[Records of locating words and elements]

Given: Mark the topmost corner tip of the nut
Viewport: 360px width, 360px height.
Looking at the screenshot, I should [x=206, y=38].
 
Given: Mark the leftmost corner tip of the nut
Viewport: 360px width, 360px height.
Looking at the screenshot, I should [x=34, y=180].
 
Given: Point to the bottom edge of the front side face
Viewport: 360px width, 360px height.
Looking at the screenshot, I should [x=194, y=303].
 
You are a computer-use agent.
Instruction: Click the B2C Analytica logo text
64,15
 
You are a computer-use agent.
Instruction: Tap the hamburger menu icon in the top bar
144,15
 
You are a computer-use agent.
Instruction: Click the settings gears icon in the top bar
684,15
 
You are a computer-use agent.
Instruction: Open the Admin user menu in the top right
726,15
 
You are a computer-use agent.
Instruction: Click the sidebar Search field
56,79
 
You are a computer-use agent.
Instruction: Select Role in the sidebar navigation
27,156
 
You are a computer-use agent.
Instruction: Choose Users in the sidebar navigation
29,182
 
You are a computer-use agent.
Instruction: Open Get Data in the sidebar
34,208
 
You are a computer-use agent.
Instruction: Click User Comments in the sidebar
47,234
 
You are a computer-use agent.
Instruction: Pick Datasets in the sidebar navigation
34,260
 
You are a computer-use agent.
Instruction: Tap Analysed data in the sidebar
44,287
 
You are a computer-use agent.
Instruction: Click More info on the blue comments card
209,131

WHAT YOU WILL DO: Count the lines in the records above that contain the string "should", with case counting. Reply with the number alone.

RESPONSE: 3